• _What is expected_
Skip every picture. Print each line from the one containing "Task: Collapse inner" through the end of the records below, word for word.

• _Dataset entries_
%%
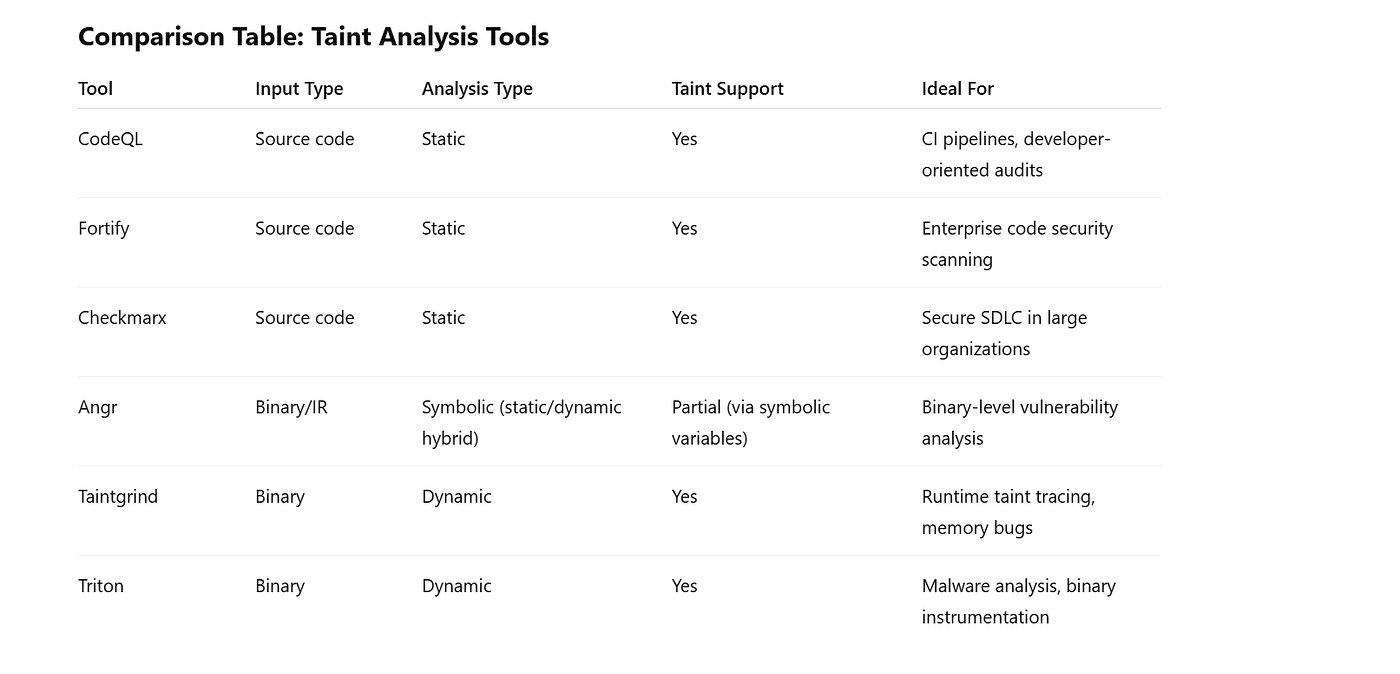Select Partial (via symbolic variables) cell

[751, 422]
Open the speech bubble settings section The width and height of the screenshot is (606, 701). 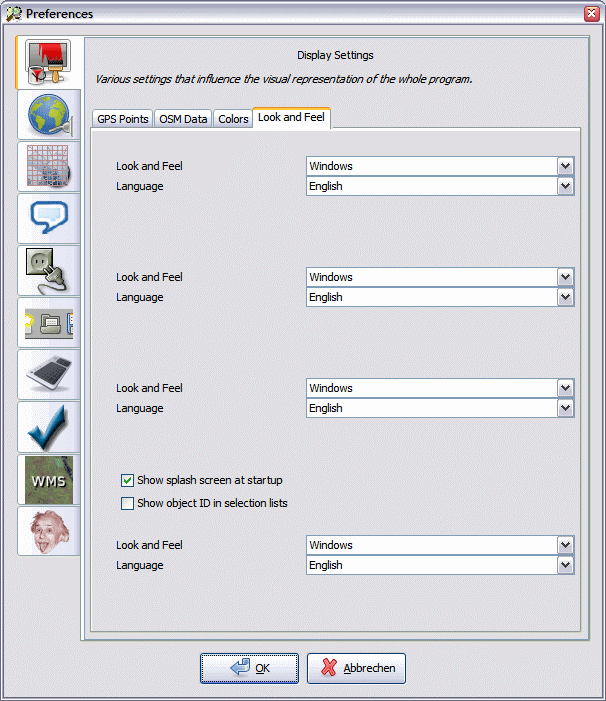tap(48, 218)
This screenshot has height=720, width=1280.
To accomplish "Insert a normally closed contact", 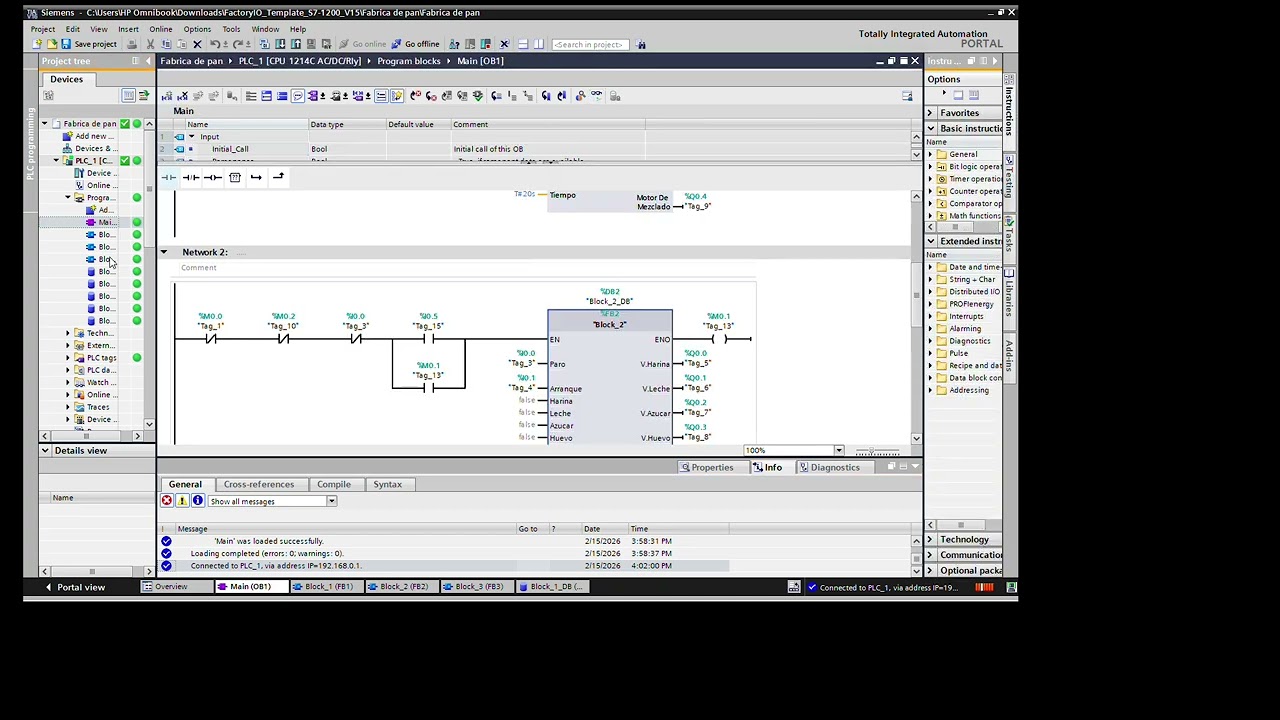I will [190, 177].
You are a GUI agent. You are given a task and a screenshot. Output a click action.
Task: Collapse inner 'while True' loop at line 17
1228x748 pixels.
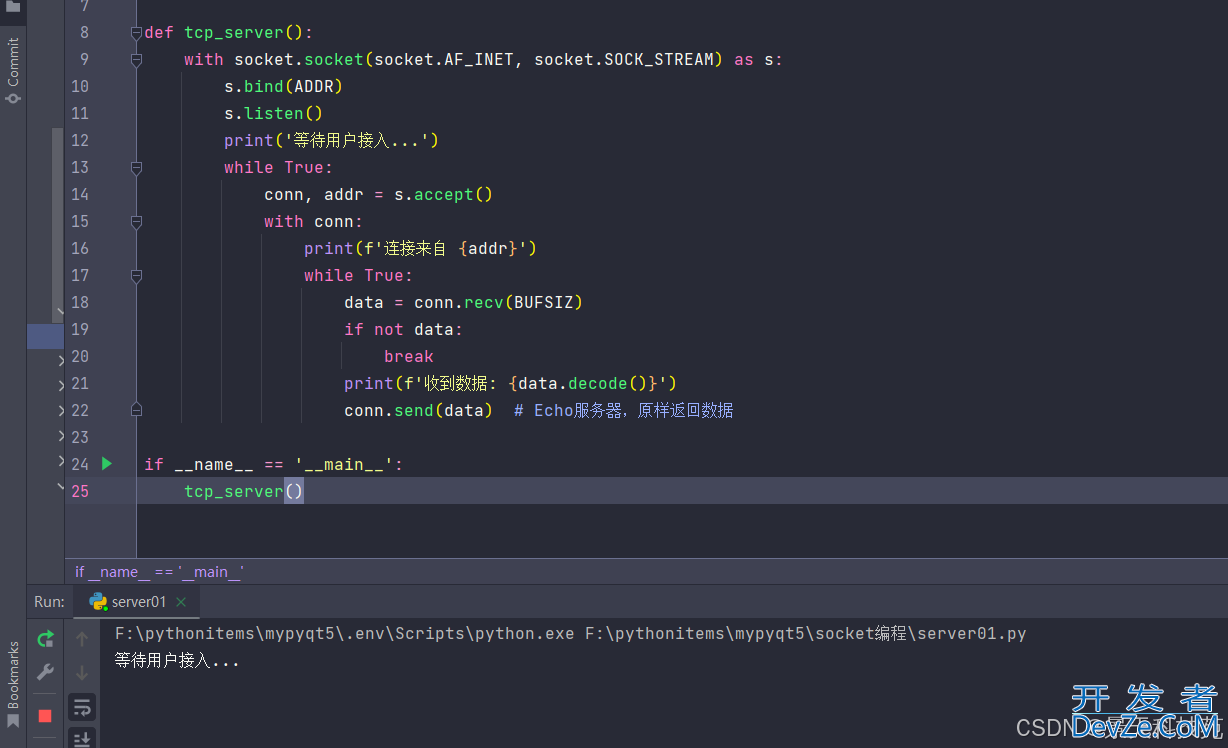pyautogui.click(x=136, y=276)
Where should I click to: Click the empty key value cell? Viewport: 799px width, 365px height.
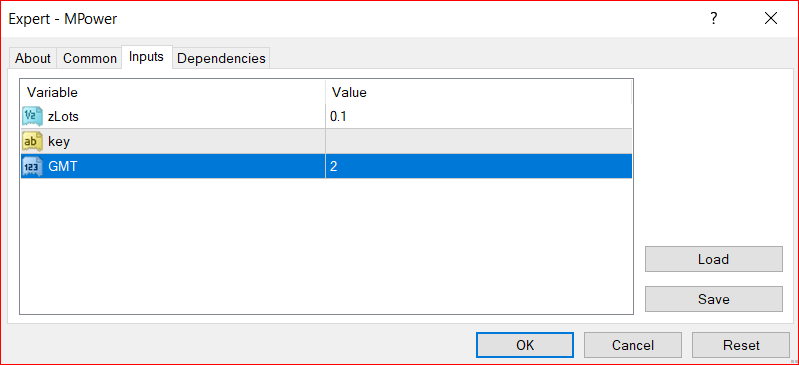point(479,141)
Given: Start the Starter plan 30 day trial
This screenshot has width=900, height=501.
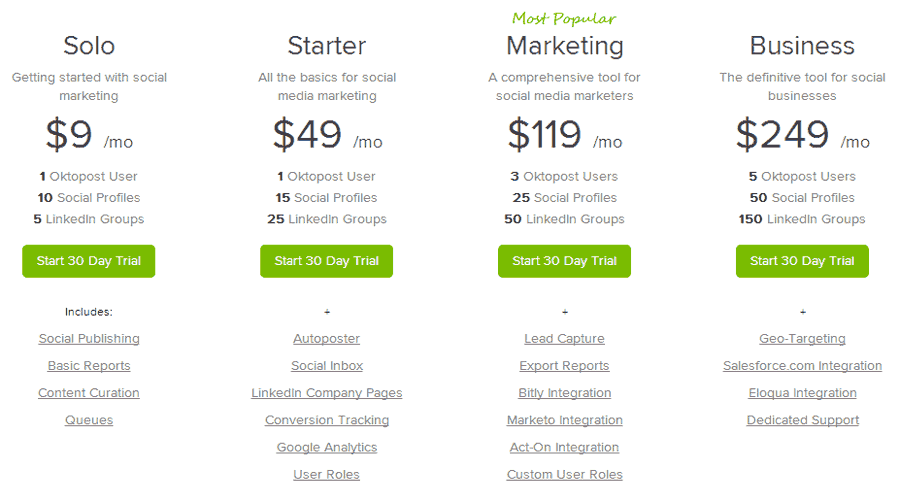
%%
• _Task answer_
Task: Collapse inner 'while True' loop at line 17
1228x748 pixels.
pyautogui.click(x=136, y=276)
Where should I click to: Click the empty key value cell? Viewport: 799px width, 365px height.
point(479,141)
Given: Start the Starter plan 30 day trial
This screenshot has width=900, height=501.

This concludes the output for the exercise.